Two randomized, placebo-controlled, double-blind studies demonstrated the elderberry extract, Sambucol, effectively inhibited both influenza A and B strains when given orally to patients in the first 48 hours of influenza symptoms.
 
The Earlier Study
 
27 individuals experiencing typical early flu symptoms were given Sambucol or placebo daily for three days--2 tablespoons (children) or four tablespoons (adults). Patients were followed for six days and symptoms monitored. Serum from all subjects was analyzed for antibodies to influenza A and B at the initial dose and during the convalescent phase.
 
In the treatment group, significant improvement in flu symptoms was observed in 93.3 percent of subjects within two days after initial dosing, while 91.7 percent of the control group demonstrated improvement after six days. A complete resolution was achieved in the treatment group in 90 percent of patients after 2-3 days, while the placebo group yielded similar results after six days. Of these 27 patients, 23 had laboratory confirmation of influenza B. (12)
 
The Second Study
 
60 patients (ages 18-54 years) experiencing early influenza symptoms were given 15 mL of Sambucol or placebo syrup four times daily for five days.
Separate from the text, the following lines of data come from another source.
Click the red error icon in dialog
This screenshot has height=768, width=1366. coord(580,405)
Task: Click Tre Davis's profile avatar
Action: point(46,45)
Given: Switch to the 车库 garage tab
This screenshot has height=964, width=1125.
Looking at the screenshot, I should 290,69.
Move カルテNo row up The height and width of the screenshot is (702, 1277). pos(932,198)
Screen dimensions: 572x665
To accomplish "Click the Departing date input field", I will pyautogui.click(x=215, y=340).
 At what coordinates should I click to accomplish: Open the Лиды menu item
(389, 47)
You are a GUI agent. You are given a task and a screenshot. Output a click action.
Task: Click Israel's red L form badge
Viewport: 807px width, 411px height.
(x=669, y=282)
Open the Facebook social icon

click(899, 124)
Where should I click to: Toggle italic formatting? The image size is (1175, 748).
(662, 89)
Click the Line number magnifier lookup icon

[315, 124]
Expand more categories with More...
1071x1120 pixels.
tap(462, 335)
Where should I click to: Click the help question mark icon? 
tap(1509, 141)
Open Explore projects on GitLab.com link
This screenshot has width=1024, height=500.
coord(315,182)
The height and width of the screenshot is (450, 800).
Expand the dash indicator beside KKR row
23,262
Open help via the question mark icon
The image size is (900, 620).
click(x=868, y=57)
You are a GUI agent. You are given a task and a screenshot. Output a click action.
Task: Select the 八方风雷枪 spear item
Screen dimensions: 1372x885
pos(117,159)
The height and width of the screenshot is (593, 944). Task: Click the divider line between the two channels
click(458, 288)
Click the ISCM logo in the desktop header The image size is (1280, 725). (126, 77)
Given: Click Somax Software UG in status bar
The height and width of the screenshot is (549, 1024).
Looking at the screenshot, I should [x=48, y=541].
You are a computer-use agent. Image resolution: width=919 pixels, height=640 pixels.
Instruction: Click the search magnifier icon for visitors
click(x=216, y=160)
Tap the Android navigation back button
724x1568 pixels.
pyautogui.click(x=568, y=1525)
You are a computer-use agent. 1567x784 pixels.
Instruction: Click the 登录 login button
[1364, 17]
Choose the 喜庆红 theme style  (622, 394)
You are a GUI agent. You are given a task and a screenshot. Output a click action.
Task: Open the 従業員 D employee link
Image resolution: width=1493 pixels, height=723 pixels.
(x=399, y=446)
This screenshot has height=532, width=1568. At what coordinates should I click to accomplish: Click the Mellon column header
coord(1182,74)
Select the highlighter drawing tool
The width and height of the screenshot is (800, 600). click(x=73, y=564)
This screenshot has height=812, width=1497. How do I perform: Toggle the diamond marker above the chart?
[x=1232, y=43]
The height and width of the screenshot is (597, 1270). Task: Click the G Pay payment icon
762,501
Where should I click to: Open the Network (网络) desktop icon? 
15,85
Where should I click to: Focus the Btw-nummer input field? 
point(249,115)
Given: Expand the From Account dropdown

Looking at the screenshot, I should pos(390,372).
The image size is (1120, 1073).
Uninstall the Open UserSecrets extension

Symptoms were monitored for eight days.
 
In the treatment group, the majority of patients reported "pronounced improvement" after an average of 3-4 days, while the placebo group required 7-8 days to reach the same level. (13) Department of Virology, Hebrew University-Hadassah Medical School, Jerusalem, Israel.
 
A standardized elderberry extract, Sambucol (SAM), reduced hemagglutination and inhibited replication of human influenza viruses type A/Shangdong 9/93 (H3N2), A/Beijing 32/92 (H3N2), A/Texas 36/91 (H1N1), A/Singapore 6/86 (H1N1), type B/Panama 45/90, B/Yamagata 16/88, B/Ann Arbor 1/86, and of animal strains from Northern European swine and turkeys, A/Sw/Ger 2/81, A/Tur/Ger 3/91, and A/Sw/Ger 8533/91 in Madin-Darby canine kidney cells.
 

Influenza 1993
 
A placebo-controlled, double blind study was carried out on a group of individuals living in an agricultural community (kibbutz) during an outbreak of influenza B/Panama in 1993. Fever, feeling of improvement, and complete cure were recorded during 6 days. Sera obtained in the acute and convalescent phases were tested for the presence of antibodies to influenza A, B, respiratory syncytial, and adenoviruses.
 
Convalescent phase serologies showed higher mean and mean geometric hemagglutination inhibition (HI) titers to influenza B in the group treated with SAM than in the control group. A significant improvement of the symptoms, including fever, was seen in 93.3% of the cases in the SAM-treated group within 2 days, whereas in the control group 91.7% of the patients showed an improvement within 6 days (p < 0.001).
 
A complete cure was achieved within 2 to 3 days in nearly 90% of the SAM-treated group and within at least 6 days in the placebo group (p < 0.001). No satisfactory medication to cure influenza type A and B is available.
 
Considering the efficacy of the extract in vitro on all strains of influenza virus tested, the clinical results, its low cost, and absence of side-effects, this preparation could offer a possibility for safe treatment for influenza A and B.  Department of Virology, Hebrew University-Hadassah Medical School, Jerusalem, Israel.
 

Norway Influenza
 
Elderberry has been used in folk medicine for centuries to treat influenza, colds and sinusitis, and has been reported to have antiviral activity against influenza and herpes simplex.
 
We investigated the efficacy and safety of oral elderberry syrup for treating influenza A and B infections. Sixty patients (aged 18-54 years) suffering from influenza-like symptoms for 48 h or less were enrolled in this randomized, double-blind, placebo-controlled study during the influenza season of 1999-2000 in Norway.
 
Patients received 15 ml of elderberry or placebo syrup four times a day for 5 days, and recorded their symptoms using a visual analogue scale. Symptoms were relieved on average 4 days earlier and use of rescue medication was significantly less in those receiving elderberry extract compared with placebo.
 
Elderberry extract seems to offer an efficient, safe and cost-effective treatment for influenza. These findings need to be confirmed in a larger study.